▸ Consigne écrite
Poursuivez le texte sur le califat en reprenant juste après sa dernière phrase.

▸ Extrait du document
Historiquement, un califat est un régime politique hérité du temps du prophète Mahomet, mais c'est un modèle politique qui n'existe plus depuis 1924, et n'était plus reconnu par les oulémas rigoristes depuis déjà plusieurs siècles. Concrètement, le calife exerce le contrôle sur son territoire et est le chef spirituel de la communauté musulmane. "Selon les périodes, les califes avaient plus ou moins de pouvoir par rapport aux sultans", rappelle Romain Caillet, chercheur de l'Institut français du Proche-Orient. "Le dernier qui a réellement exercé un vrai pouvoir fut le dernier calife abbasside qui tomba en 1258 après l'invasion des Mongols. Jusqu'au 11e siècle, le califat abbasside, dont la capitale était Bagdad, était dominé par des sultans chiites, puis il y a eu la restauration de l'autorité des sunnites. On peut imaginer que les djihadistes d'EI l'ont pris pour modèle", précise Romain Caillet avant d'ajouter :

Cela fait des siècles qu'il n'y a plus de califat, donc on ne sait pas vraiment à quoi pourrait ressembler un califat aujourd'hui. Je pense qu'ils sont en train d'improviser".

Un califat peut-être pas mais...

Sur le terrain, à défaut d'un califat qui s'imposerait sur tout le monde musulman, un embryon d'Etat est en train de se fixer et les moyens de le consolider existent. "En Irak, une grande majorité des chiites sont de leur côté. En Syrie, dans les zones tribales, les tribus sunnites de l'Euphrate sont des populations plus proches culturellement des tribus irakiennes que syriennes", explique Romain Caillet. "Quand les frontières ont été tracées, les tribus nomades qui vivaient entre les deux pays ont été séparés. Donc cet Etat à cheval entre la Syrie et l'Irak a une vraie cohérence historique et culturelle. En revanche, ce n'est pas la même chose à Alep et à Idlib où il y a eu un gros rejet de EI".

▸ Données fournies
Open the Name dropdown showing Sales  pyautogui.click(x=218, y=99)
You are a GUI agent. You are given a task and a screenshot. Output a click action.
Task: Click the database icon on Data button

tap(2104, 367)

▸ Résultat de l'exercice
Par ailleurs, EI a reçu le soutien de plusieurs groupes djihadistes qui lui ont fait allégeance : des cadres d'Aqpa (Al-Qaïda dans la péninsule arabique), des dissidences d'Aqmi (Al-Qaïda au Maghreb islamique) en Algérie, Ansar Beit Al-Makdisa qui agit dans le Sinaï. "Si EI obtient un soutien massif, alors seulement on pourra dire qu'ils ont atteint leur objectif", souligne Romain Caillet.

Ses appuis sont à relativiser. La branche syrienne d'Al-Qaïda s'est insurgée. Le théoricien religieux d'Al-Nosra, Abou Marya al-Qahtani a accusé les djihadistes de l'EI d"excès de zèle" estimant qu'ils étaient une catastrophe pour la "nation islamique". L'AFP rapporte qu'en Arabie saoudite, bastion du sunnisme, le quotidien Al-Riyadh, exprimant souvent un point de vue proche des autorités, a écrit que ce califat se "réduit à une personne à la tête d'une organisation terroriste". En Irak, l'influente association des oulémas a relevé que l'EI "n'a consulté ni les habitants d'Irak, ni ceux de Syrie". Et pour la Jamaa Islamiya au Liban, proche de l'idéologie de la confrérie des Frères musulmans, l'annonce est tout simplement "une hérésie", et les actes de l'EI "déforment l'islam et dégoûtent les gens de la religion".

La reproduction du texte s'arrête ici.